26. Memorandum From Robert W. Komer of the National Security Council Staff to President Johnson 1

The Attorney General’s mission is apparently accomplished. Despite Sukarno’s growls he did call a cease-fire (though continuing his subversion in Malaya proper which we’ll have to watch). The Tunku in turn has agreed to a foreign ministers’ meeting without insisting on recognition first.
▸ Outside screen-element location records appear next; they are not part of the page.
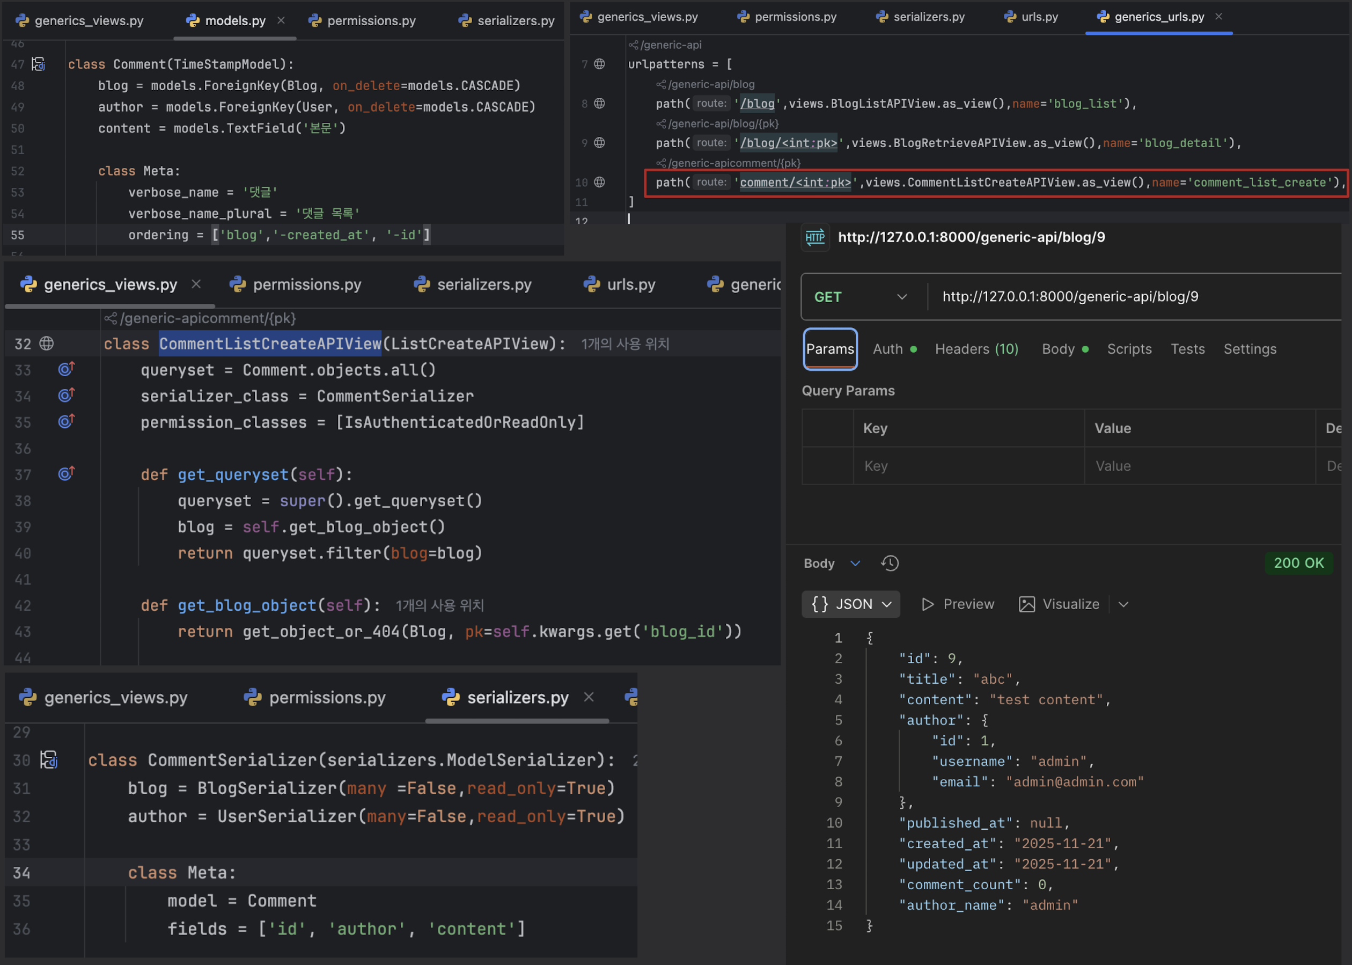Switch to the Headers (10) tab

point(977,349)
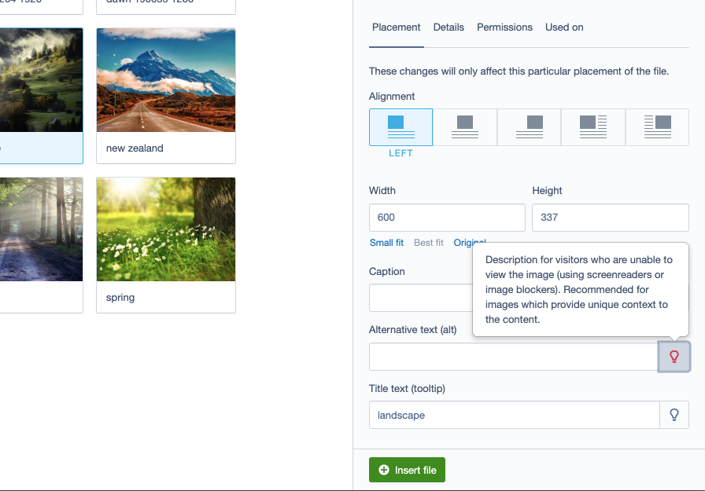Select the center image alignment icon
The image size is (705, 491).
tap(528, 126)
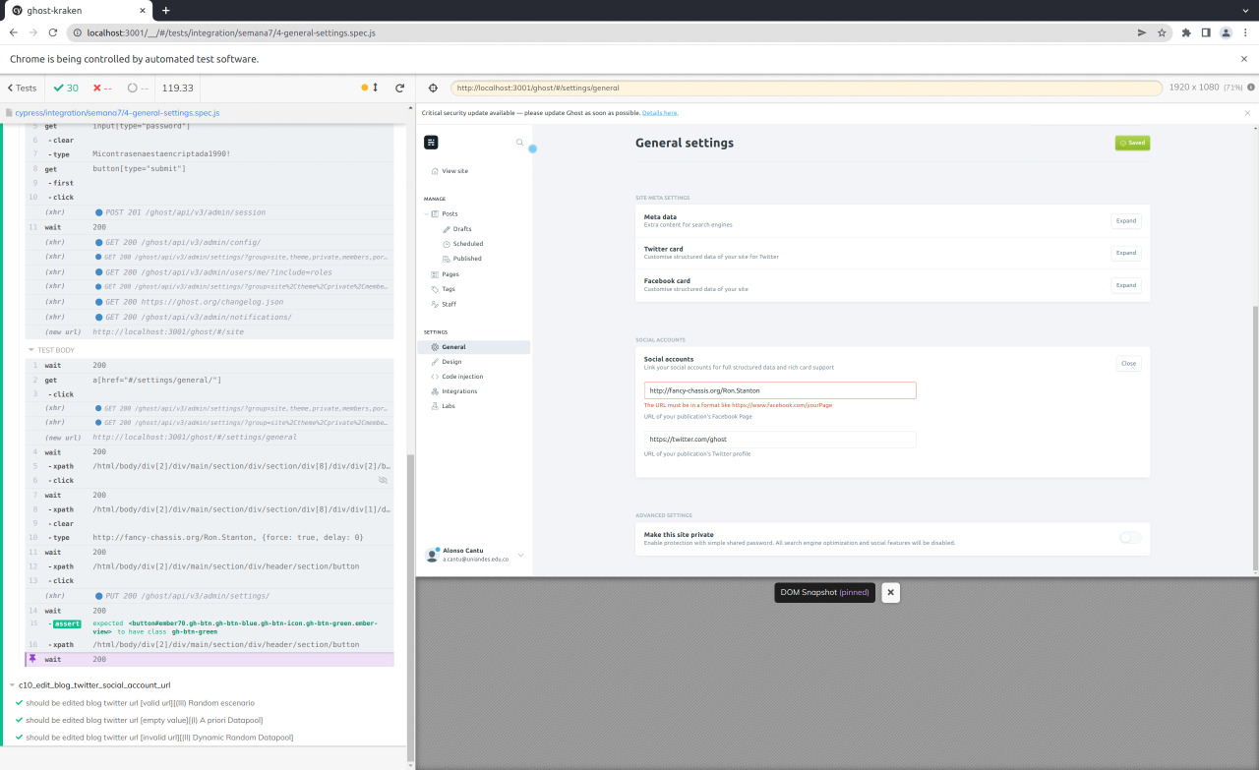Click the Integrations icon under Settings

point(433,390)
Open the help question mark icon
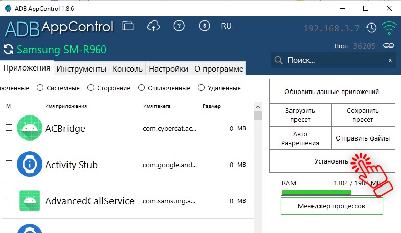Viewport: 401px width, 233px height. [x=179, y=26]
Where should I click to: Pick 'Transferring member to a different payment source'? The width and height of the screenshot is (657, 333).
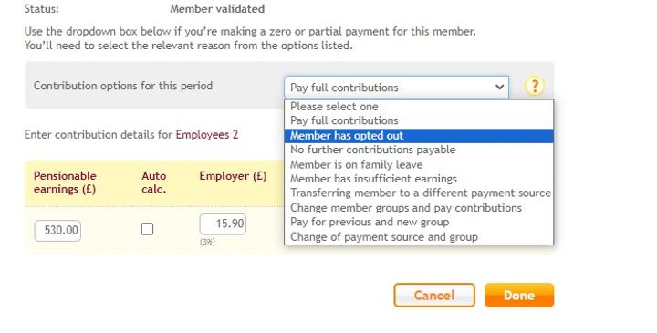419,193
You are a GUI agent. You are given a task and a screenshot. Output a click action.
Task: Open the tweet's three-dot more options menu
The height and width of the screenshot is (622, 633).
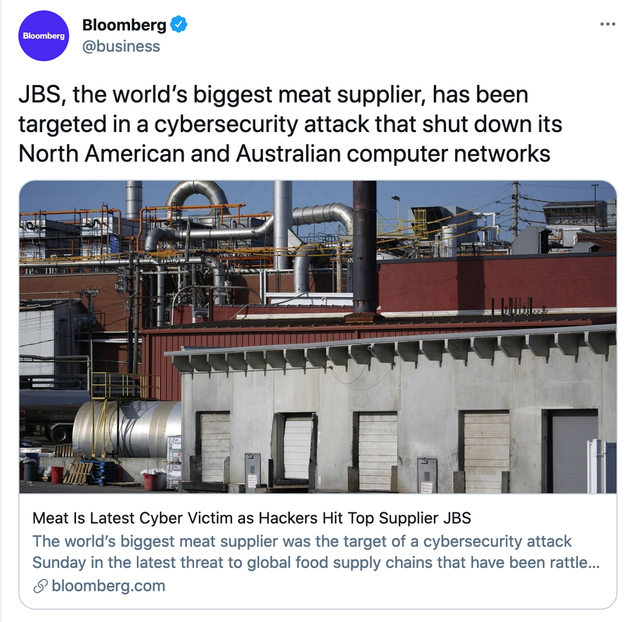pos(608,24)
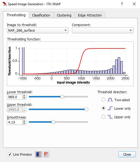Choose the Upper only radio button
Image resolution: width=140 pixels, height=162 pixels.
point(103,117)
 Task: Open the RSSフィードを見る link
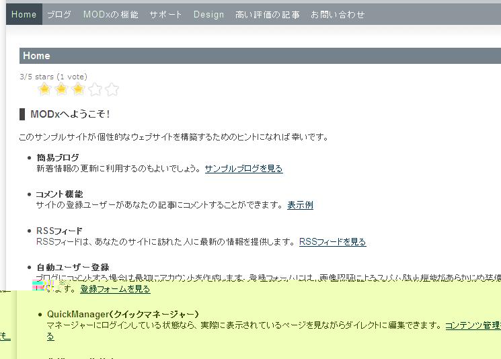pos(332,242)
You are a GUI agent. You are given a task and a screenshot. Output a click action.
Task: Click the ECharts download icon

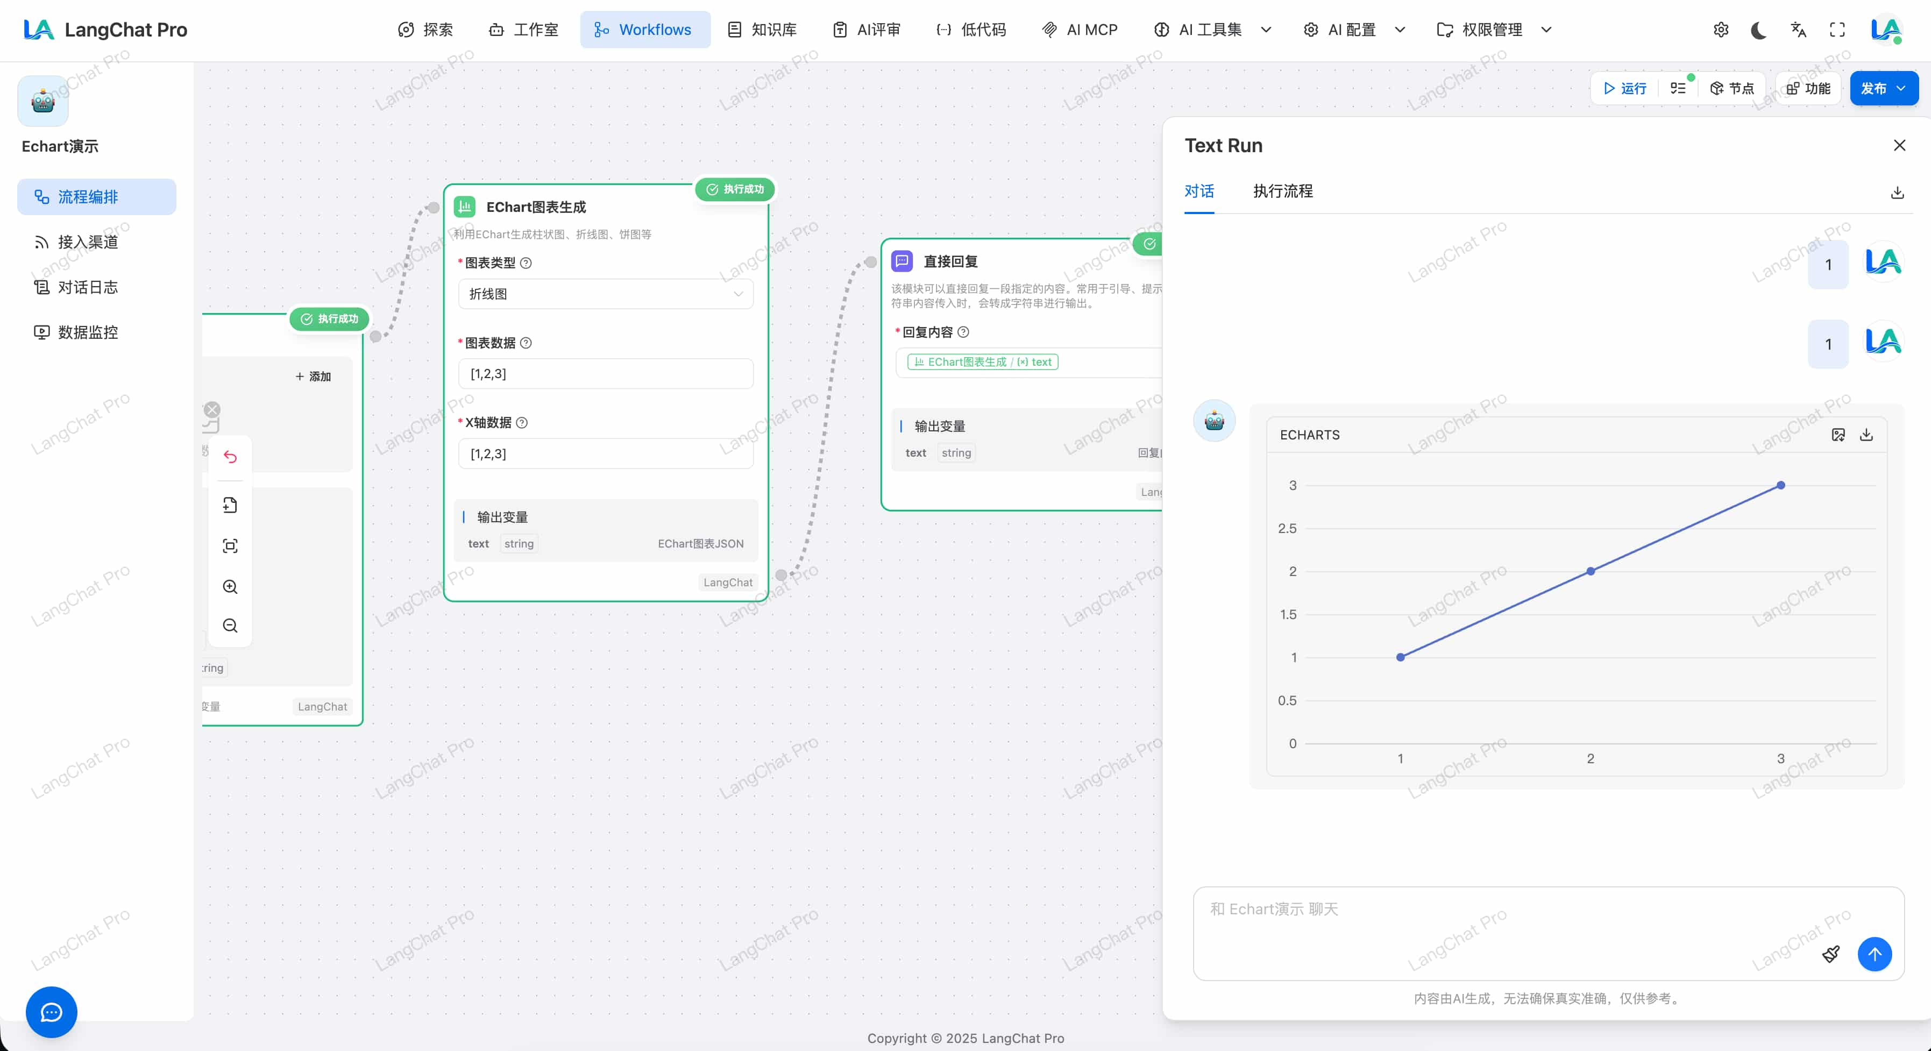tap(1867, 435)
Even the British are grateful, though constantly fearful of Indo trickery.2 Bobby sees Home for lunch Sunday.3

Best word is that the AG will be back here about 7:30 pm Sunday. We don’t want to overplay his mission because the deal may yet fall apart; yet we do want to convey the feeling that we’ve got things moving in the right direction, so as to make it harder for Sukarno, the Tunku, or the UK to insult us by reneging. Would you want to give Bobby any special reception?

R.W. Komer 4
  1. Source: Johnson Library, National Security File, Files of Robert W. Komer, Malaysia, Dec. 1963–Mar. 1966. Secret.
  2. Telegram 35123 from London, January 26, contains an account of Kennedy’s discussion with British Prime Minister Home. Telegram 3497 from London, January 25, contains an account of Kennedy’s discussion with British Foreign Secretary Butler. (Both, National Archives and Records Administration, RG 59, Central Files 1964–66, POL 7 US–KENNEDY) In a brief memorandum to the President, January 27, which Johnson saw, Komer noted that the “British, while highly suspicious of Sukarno, were signed on by Bobby (indeed they talked more about Cyprus than Malaysia). So it still looks like a very successful mission, though we’ve only bought time and reversed the trend towards crisis. Tough job now will be to promote a negotiated compromise.” (Johnson Library, National Security File, International Meetings and Travel, Attorney General’s Trip, [1/64])
  3. January 26.
  4. Printed from a copy that bears this typed signature.